**Brief:**
Give the data again exactly as it appears, excluding any pictures.

**Provided entries:**

····················

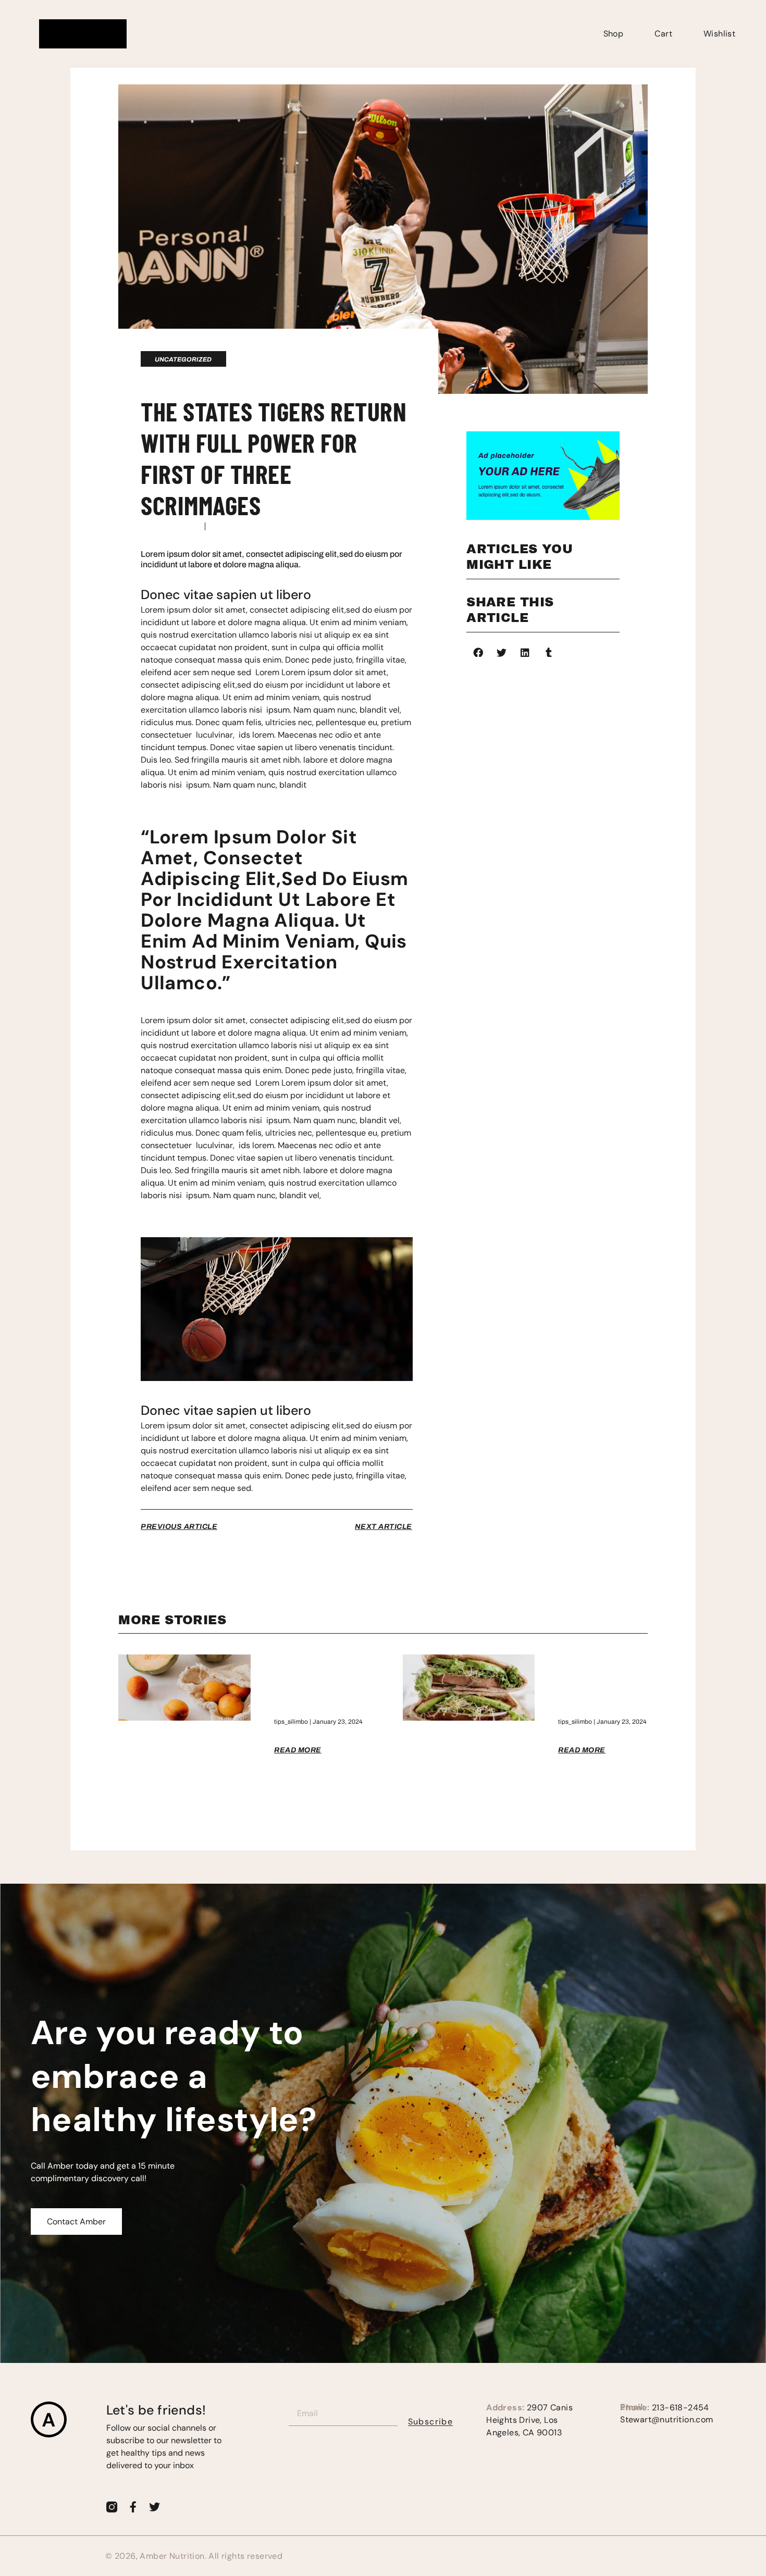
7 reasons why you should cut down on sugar (310, 1684)
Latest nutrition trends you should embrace (602, 1684)
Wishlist (719, 33)
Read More (298, 1750)
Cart (663, 33)
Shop (613, 33)
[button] (478, 652)
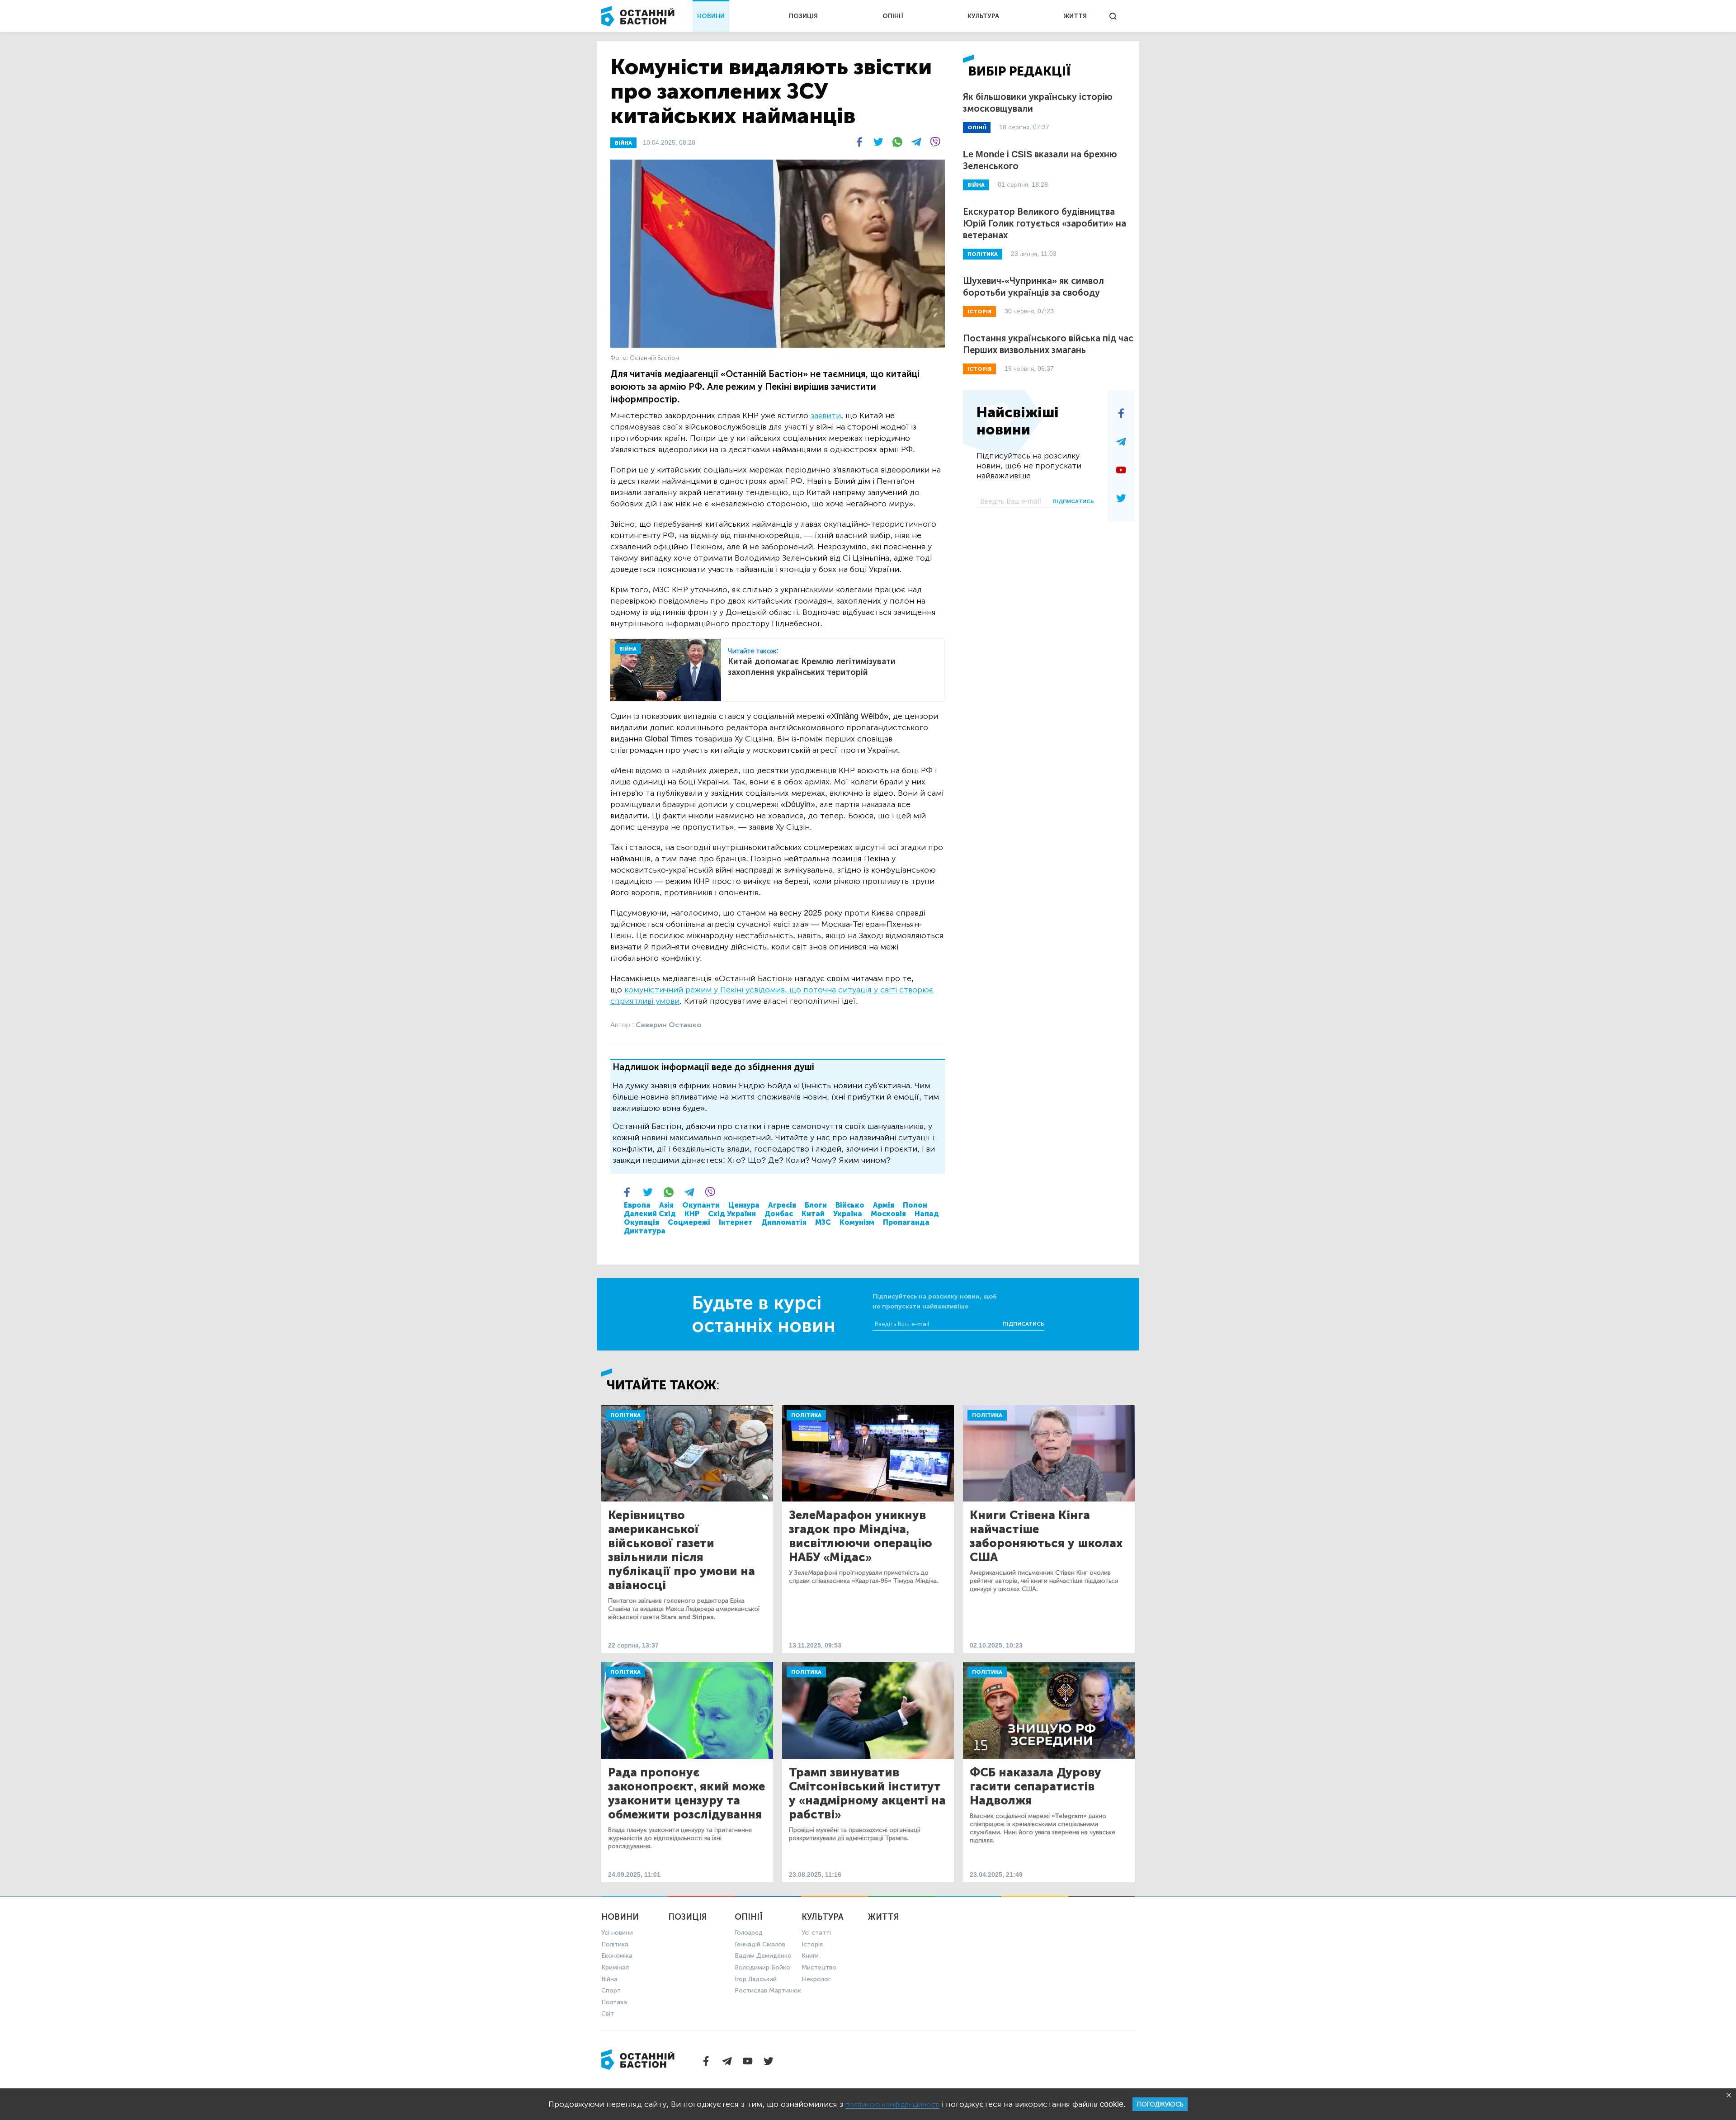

····················

**Solution to this problem:**
7 reasons why you should cut down on sugar (310, 1684)
Latest nutrition trends you should embrace (602, 1684)
Wishlist (719, 33)
Read More (298, 1750)
Cart (663, 33)
Shop (613, 33)
[button] (478, 652)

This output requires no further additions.